--- begin Data in this exercise ---

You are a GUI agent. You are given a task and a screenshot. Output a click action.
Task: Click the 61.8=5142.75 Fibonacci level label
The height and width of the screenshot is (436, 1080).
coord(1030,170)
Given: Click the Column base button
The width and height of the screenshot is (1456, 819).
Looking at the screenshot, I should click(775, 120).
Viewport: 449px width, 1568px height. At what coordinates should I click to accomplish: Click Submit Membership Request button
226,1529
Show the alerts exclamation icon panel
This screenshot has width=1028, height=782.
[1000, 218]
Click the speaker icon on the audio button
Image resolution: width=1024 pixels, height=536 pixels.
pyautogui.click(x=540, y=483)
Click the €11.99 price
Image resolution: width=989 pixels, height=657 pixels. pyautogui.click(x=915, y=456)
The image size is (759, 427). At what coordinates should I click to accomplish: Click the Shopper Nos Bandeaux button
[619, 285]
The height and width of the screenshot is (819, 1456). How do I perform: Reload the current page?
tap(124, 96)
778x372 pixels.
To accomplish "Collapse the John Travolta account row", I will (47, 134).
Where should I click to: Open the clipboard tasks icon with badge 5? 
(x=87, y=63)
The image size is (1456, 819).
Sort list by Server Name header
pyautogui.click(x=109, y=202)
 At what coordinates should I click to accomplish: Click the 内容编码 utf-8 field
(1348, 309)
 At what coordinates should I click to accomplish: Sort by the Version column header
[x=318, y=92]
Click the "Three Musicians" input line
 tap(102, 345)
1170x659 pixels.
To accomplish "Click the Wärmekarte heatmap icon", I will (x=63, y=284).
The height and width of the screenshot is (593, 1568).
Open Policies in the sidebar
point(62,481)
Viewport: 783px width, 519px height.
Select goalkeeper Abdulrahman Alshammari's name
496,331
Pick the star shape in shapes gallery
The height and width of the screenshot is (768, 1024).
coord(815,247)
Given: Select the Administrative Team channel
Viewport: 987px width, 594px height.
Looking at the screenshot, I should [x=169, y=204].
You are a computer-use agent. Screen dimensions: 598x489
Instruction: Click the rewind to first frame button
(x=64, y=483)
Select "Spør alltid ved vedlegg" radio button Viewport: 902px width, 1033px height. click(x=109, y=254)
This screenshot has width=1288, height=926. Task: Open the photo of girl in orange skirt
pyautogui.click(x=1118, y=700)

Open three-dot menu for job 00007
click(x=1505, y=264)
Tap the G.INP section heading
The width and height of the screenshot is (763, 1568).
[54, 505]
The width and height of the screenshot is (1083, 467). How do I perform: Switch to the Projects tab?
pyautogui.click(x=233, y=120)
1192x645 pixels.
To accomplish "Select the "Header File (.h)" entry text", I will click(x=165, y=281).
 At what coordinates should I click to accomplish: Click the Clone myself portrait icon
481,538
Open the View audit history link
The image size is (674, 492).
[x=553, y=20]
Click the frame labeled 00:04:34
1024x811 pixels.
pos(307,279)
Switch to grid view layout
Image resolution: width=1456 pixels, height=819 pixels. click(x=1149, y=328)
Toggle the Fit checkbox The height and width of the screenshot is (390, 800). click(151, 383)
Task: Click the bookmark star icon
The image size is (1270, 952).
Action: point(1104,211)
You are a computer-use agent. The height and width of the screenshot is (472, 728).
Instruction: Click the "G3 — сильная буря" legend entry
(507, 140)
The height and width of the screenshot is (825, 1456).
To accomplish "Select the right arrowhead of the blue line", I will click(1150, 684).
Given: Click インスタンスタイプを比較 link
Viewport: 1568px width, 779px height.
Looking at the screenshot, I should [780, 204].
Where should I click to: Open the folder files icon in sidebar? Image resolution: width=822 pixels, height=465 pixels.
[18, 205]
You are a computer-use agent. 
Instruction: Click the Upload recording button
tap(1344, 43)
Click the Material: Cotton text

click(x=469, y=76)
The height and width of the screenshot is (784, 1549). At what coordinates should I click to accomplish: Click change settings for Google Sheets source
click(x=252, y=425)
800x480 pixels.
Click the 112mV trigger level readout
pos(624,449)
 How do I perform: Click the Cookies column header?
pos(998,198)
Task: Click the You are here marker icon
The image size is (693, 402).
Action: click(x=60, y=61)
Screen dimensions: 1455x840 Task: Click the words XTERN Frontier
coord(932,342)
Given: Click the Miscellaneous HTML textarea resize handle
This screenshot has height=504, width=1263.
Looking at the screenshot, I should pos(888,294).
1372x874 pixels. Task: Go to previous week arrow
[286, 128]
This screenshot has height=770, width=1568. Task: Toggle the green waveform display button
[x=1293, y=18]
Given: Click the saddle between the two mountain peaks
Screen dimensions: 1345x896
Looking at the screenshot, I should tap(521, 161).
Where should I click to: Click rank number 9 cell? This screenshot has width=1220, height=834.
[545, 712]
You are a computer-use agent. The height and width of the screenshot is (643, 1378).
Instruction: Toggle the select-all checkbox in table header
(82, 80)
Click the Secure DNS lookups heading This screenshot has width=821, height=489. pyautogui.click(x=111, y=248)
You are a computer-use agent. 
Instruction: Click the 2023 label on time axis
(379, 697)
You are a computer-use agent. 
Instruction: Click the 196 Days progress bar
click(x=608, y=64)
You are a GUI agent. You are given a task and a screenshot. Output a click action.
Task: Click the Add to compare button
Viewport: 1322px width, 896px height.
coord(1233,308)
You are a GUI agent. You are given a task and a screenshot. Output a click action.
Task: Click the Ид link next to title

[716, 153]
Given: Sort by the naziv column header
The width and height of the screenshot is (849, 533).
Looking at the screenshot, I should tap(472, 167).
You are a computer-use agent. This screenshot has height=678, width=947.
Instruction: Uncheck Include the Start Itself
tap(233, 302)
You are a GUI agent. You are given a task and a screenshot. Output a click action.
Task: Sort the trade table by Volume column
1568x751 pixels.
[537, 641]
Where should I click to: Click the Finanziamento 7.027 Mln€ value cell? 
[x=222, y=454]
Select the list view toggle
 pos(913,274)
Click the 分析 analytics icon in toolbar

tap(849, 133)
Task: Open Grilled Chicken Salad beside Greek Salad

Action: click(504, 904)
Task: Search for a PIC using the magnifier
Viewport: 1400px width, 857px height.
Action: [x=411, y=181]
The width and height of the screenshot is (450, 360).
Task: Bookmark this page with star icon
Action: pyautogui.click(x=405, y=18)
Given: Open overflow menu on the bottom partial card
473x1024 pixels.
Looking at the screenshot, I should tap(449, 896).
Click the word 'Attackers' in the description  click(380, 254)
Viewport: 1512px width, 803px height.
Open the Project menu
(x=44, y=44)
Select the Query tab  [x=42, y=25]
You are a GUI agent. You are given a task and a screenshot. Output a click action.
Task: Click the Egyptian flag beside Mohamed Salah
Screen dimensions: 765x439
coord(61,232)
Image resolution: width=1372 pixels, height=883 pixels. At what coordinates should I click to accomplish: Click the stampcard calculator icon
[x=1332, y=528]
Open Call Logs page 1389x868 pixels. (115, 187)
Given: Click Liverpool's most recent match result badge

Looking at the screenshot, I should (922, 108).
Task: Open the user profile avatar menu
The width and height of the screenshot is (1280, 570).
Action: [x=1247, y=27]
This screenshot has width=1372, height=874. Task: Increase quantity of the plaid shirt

--- end Data in this exercise ---

* _What you need to do_
Could you repeat everything from the start of the records down to the line containing "will (x=63, y=284).", swapping "Sort" for "Order" and leaving all else unchanged?

* _Response_
You are a GUI agent. You are given a task and a screenshot. Output a click action.
Task: Click the 61.8=5142.75 Fibonacci level label
The height and width of the screenshot is (436, 1080).
coord(1030,170)
Given: Click the Column base button
The width and height of the screenshot is (1456, 819).
Looking at the screenshot, I should click(775, 120).
Viewport: 449px width, 1568px height. At what coordinates should I click to accomplish: Click Submit Membership Request button
226,1529
Show the alerts exclamation icon panel
This screenshot has width=1028, height=782.
[1000, 218]
Click the speaker icon on the audio button
Image resolution: width=1024 pixels, height=536 pixels.
pyautogui.click(x=540, y=483)
Click the €11.99 price
Image resolution: width=989 pixels, height=657 pixels. pyautogui.click(x=915, y=456)
The image size is (759, 427). At what coordinates should I click to accomplish: Click the Shopper Nos Bandeaux button
[619, 285]
The height and width of the screenshot is (819, 1456). How do I perform: Reload the current page?
tap(124, 96)
778x372 pixels.
To accomplish "Collapse the John Travolta account row", I will (47, 134).
Where should I click to: Open the clipboard tasks icon with badge 5? 
(x=87, y=63)
The image size is (1456, 819).
Order list by Server Name header
pyautogui.click(x=109, y=202)
 At what coordinates should I click to accomplish: Click the 内容编码 utf-8 field
(1348, 309)
 At what coordinates should I click to accomplish: Order by the Version column header
[x=318, y=92]
Click the "Three Musicians" input line
 tap(102, 345)
1170x659 pixels.
To accomplish "Click the Wärmekarte heatmap icon", I will (x=63, y=284).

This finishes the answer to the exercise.